Buenos Aires (EP), 17 de junio 2022.  La dilación en torno a la obra del Néstor Kirchner suma incertidumbre sobre su puesta en marcha. Se anticipa un complejo escenario de no cumplir con los plazos estimados.

La polémica en la que quedó sumergido el gasoducto a Vaca Muerta la semana pasada volvió a sembrar incertidumbre sobre su inicio de operación pactado para antes del invierno 2023, tal como prometió el oficialismo. Los procesos licitatorios siguen en marcha, pero qué pasará si no se logra concretar la obra y cuál será el impacto en las cuentas del Estado.

Como punto de inicio se puede marcar que la no finalización de la obra en el tiempo estimado significará otra fuerte sangría de divisas para el Estado y un acelerado nivel de importaciones tanto de Gas Natural Licado (GNL) como de combustibles líquidos.

Hablamos de sumas millonarias y en dólares que podrían superar -otra vez- el monto necesario para la construcción de la primera etapa del gasoducto Néstor Kirchner, ya que sólo en compras de GNL se destinarían cerca de 1.500 millones de dólares. Esto sin contar la contratación de los buques regasificadores, ni tampoco las compras de líquidos para las usinas.
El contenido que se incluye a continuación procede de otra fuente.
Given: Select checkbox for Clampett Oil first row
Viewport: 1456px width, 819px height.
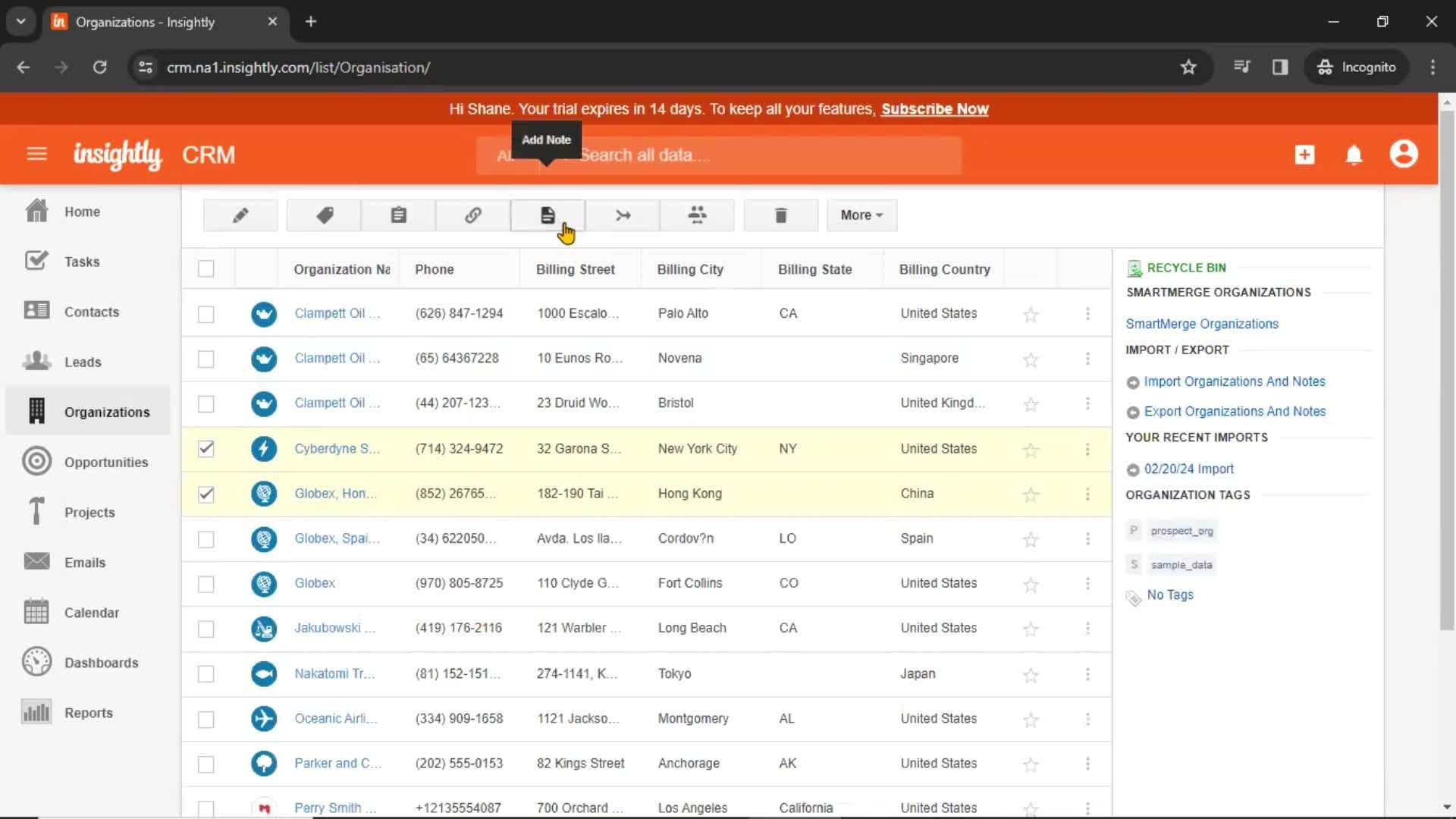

Vale recordar que la construcción del gasoducto permitiría incrementar el abastecimiento de gas natural desde cuenca neuquina en 11 millones de metros cúbicos, en el período invernal del año próximo. Tendrá una extensión de 563 kilómetros entre Tratayén y Salliqueló.

En números

1.500 millones de dólares es lo que se destinaría sólo en compras de GNL el próximo año si no se termina el gasoducto.

Según estimaciones de la consultora especializada en el sector, Economía y Energía (E&E) que lidera Nicolás Arceo, el atraso en la realización de la obra implicaría una pérdida de divisas por casi 1.500 millones de dólares entre mayo y septiembre de 2023. Una estimación que se realizó con el precio de los futuros actuales del GNL a 24 dólares por millón de BTU.

“El aumento de la demanda de gas natural a lo largo de los últimos años, la saturación de la capacidad de transporte desde la cuenca neuquina y la declinación de la producción de gas natural en las restantes cuencas productivas conducirá a la necesidad de un volumen de importaciones incremental durante el próximo período invernal en caso de que no se amplíe la capacidad de transporte”, advirtieron desde la consultora.

A este contexto se suma que las importaciones de gas desde Bolivia ya no son garantía y el mejor ejemplo es lo dificultoso que fue la negociación de la nueva adenda entre los países, de la que no se conoce el detalle. Incluso según los registros del Enargas, el país vecino no logró -hasta ahora- cumplir siquiera con el piso al que se comprometió de 14 millones de metros cúbicos, algo que enciende las alarmas para el año que viene.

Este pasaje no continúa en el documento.